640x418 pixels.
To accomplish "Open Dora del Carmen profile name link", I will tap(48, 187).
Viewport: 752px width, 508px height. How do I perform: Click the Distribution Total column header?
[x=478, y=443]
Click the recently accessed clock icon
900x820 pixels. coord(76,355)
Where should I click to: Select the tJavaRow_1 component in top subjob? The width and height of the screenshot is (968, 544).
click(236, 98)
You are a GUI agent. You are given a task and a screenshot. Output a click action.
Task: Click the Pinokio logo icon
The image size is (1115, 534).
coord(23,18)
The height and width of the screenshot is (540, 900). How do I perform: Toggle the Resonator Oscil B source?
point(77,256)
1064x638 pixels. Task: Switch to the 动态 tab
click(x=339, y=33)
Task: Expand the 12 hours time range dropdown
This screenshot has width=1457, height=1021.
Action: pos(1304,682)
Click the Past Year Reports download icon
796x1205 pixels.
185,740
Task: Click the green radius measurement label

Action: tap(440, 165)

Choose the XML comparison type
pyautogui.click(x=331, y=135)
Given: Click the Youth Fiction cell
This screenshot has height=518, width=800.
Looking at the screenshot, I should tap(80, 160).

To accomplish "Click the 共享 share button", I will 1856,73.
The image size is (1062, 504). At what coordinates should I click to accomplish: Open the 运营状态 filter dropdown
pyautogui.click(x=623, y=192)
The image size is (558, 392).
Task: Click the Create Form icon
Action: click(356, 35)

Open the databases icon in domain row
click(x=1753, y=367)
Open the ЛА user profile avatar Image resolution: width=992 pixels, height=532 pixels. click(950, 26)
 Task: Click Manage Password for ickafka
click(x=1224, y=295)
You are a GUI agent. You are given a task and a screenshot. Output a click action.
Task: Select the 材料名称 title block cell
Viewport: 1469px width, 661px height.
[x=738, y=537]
####################
To do → Copy the records word for word, starting at the beginning and ending with the line that contains "click(x=339, y=33)".

Task result →
640x418 pixels.
To accomplish "Open Dora del Carmen profile name link", I will tap(48, 187).
Viewport: 752px width, 508px height. How do I perform: Click the Distribution Total column header?
[x=478, y=443]
Click the recently accessed clock icon
900x820 pixels. coord(76,355)
Where should I click to: Select the tJavaRow_1 component in top subjob? The width and height of the screenshot is (968, 544).
click(236, 98)
You are a GUI agent. You are given a task and a screenshot. Output a click action.
Task: Click the Pinokio logo icon
The image size is (1115, 534).
coord(23,18)
The height and width of the screenshot is (540, 900). How do I perform: Toggle the Resonator Oscil B source?
point(77,256)
1064x638 pixels. Task: Switch to the 动态 tab
click(x=339, y=33)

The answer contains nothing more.